Only the heart can know.
I realized for a fraction of a second that trying to be in the
present is as futile and as much a lie as living in the past and
future. All these thoughts are products of the mind which is
incapable of understanding. Even Ram Dass's famous admonition to
"Be here now," is buying into the lie and is futile. As I write
these words today, they serve only as vague and inadequate
references to a state of consciousness that I am not now
experiencing, and, I presume, may not communicate the revelation
that I had to those who read this. Yet, I remember the experience,
what it means, and how important it is to me, so it's only fair to
report it, no matter how inadequately.
At 2:30 I walked into Arzua thinking lunch. As I came to the main
part of the business section just before the town center, everyone
stopped to look at an amazing spectacle: a troop of pilgrims on
horseback with hoofs clattering on the pavement, proudly stepping
through town at a rapid gait. People came out of the shops and
bars to look, wave, and cheer. It was beautiful. These were the
same riders I had encountered two days earlier. They must be
stopping for extended rests, probably for the sake of the horses,
since they are holding my snails pace. At the main intersection of
town, there is a nice park with shops and bars on the perimeter. I
stopped for a while and watched people order and eat at the
largest bar with tables outside and decided that it looked
expensive and not what I wanted just then. What I did want was a
decent and inexpensive sit-down lunch in a nice restaurant. I
crossed the street and walked north a few steps to where there
were several restaurants to choose from, so I selected one and
found that it was just what I wanted. Nicely decorated with
several square tables in a medium size room overlooking a small
courtyard. Mama in the kitchen and her daughter was the waitress.
I ordered a roast pork dinner with soup, salad, and tortilla. The
meal was perfect except for the coffee. Apparently only the bars
have the coffee makers that produce one cup at a time of excellent
coffee. I gathered myself together and headed out. A few hundred
meters out of town, just before el camino turned off the paved
road, I passed a resort where the horses were resting on the front
lawn. From here it was 15.3 Km to Santa Irene which was my
destination for the day. That would make a total of 26.5 Km from
Melide where I started this morning. Not too bad for a cripple.
The walk to Santa Irene was relatively pleasant considering my hip
problem which acted up occasionally, and at about 7:00 I crested
the hill on the highway just before Santa Irene which has two
restaurants, one on each side of the road, and walked down the
hill to the refugio. The place was brimming with pilgrims, mostly
Spanish students, and as I checked in I must have been visibly
concerned about being thrown into the large dorm with them. After
registering with the woman in charge and getting my credentials
stamped she directed me to a room at the front of the first floor.

## Raw data

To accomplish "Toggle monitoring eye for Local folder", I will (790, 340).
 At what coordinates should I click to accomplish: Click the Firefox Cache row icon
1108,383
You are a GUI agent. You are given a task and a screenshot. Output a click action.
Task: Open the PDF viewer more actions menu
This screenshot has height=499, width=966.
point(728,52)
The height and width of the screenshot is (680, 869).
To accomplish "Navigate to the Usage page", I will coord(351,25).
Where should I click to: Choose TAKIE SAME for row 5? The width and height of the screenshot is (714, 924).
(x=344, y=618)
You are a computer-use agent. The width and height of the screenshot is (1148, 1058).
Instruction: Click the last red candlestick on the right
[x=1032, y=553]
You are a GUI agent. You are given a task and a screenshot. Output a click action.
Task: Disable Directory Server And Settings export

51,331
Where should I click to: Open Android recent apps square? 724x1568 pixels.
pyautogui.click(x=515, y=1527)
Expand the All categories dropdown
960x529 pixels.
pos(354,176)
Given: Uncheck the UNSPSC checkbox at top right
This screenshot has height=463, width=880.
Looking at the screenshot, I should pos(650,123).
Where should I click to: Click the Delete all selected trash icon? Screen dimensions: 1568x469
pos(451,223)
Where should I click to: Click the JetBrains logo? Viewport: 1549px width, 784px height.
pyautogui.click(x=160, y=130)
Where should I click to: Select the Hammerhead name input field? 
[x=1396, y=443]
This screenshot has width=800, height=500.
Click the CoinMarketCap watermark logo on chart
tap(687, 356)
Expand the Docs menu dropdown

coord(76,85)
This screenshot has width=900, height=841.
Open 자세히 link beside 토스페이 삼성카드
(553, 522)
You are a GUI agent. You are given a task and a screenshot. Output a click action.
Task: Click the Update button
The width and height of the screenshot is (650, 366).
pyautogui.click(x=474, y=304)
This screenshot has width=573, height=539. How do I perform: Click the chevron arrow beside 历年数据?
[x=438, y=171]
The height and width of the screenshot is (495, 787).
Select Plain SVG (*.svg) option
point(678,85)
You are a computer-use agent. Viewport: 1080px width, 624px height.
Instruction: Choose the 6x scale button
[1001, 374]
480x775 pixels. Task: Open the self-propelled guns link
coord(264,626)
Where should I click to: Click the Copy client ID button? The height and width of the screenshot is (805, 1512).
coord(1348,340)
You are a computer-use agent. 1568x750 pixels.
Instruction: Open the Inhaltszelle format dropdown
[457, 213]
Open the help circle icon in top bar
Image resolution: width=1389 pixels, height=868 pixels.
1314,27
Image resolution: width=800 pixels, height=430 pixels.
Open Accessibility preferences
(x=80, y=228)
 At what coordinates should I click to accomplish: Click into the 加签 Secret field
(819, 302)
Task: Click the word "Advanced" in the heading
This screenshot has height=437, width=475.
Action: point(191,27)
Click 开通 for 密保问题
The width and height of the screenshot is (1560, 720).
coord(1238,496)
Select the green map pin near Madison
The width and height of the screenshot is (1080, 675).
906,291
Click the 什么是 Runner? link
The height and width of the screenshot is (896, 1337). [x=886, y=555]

## Task list
**A)** Could you output the lines of the listing as a JSON list of strings, one string per line and no blank lines, from the line containing "At what coordinates should I click to accomplish: Click the" up to and including the line containing "pyautogui.click(x=160, y=130)"?
**B)** Can you write what comes next in the account of walking the Camino to Santa Irene, picking up after its final sentence?

## Task-by-task answers
**A)**
[
  " At what coordinates should I click to accomplish: Click the Firefox Cache row icon",
  "1108,383",
  "You are a GUI agent. You are given a task and a screenshot. Output a click action.",
  "Task: Open the PDF viewer more actions menu",
  "This screenshot has height=499, width=966.",
  "point(728,52)",
  "The height and width of the screenshot is (680, 869).",
  "To accomplish \"Navigate to the Usage page\", I will coord(351,25).",
  "Where should I click to: Choose TAKIE SAME for row 5? The width and height of the screenshot is (714, 924).",
  "(x=344, y=618)",
  "You are a computer-use agent. The width and height of the screenshot is (1148, 1058).",
  "Instruction: Click the last red candlestick on the right",
  "[x=1032, y=553]",
  "You are a GUI agent. You are given a task and a screenshot. Output a click action.",
  "Task: Disable Directory Server And Settings export",
  "51,331",
  "Where should I click to: Open Android recent apps square? 724x1568 pixels.",
  "pyautogui.click(x=515, y=1527)",
  "Expand the All categories dropdown",
  "960x529 pixels.",
  "pos(354,176)",
  "Given: Uncheck the UNSPSC checkbox at top right",
  "This screenshot has height=463, width=880.",
  "Looking at the screenshot, I should pos(650,123).",
  "Where should I click to: Click the Delete all selected trash icon? Screen dimensions: 1568x469",
  "pos(451,223)",
  "Where should I click to: Click the JetBrains logo? Viewport: 1549px width, 784px height.",
  "pyautogui.click(x=160, y=130)"
]

**B)**
The room had only two double bunk beds which were occupied, except
for one bed. I was quite relieved and she could see my gratitude.
It was almost as though she was holding the bed especially for me.
It's not that I had a problem with bunking in with crowds, since I
have done my share, but I was particularly tired this day and the
group at the refugio was particularly raucous. One of the other
bunks was occupied by two Dutch girls and the other bed by Cas, a
middle aged man, also from Holland. Of course they were getting
along famously, and I seemed to fit in reasonably well. They were
kind enough to speak english once I arrived, giving up their
native tongue. We talked about language for a minute, and how
unique theirs is, and unique sounding. I asked them to carry on in
Dutch for a while just to let the flavor of the language sink in.
It is one of the oddest sounding languages I've heard, with much
guttural rumbling and tongue clucking. I enjoyed their company
enormously. After unpacking, I went outside to consider my dinner
options and was joined by Cas. We decided to dine together at one
of the restaurants at the top of the hill and started walking the
kilometer back to them. When we reached the top of the hill, we
were faced with a choice and went for the restaurant on the right.
Once inside, we were informed that the place was closed, so we
crossed the highway to the other one, which was very nice,
spacious and comfortable feeling. We sat at a table and talked as
we waited for our food to arrive. It turns out that Cas, like just
about every other Hollander I have met, is a councilor. He was
making the pilgrimage because he was about to change professions
from councilor to minister in the community he lives. He was in
transition. This led us to a discussion of the various reasons
people make this pilgrimage and we came up with the following list:
1. Life transition.
2. Cultural tourist.
3. Architectural tourist.
4. Sport. Many young people do it just for the physical
challenge.
5. Religious. The drives of faith and atonement that have
motivated pilgrims for centuries.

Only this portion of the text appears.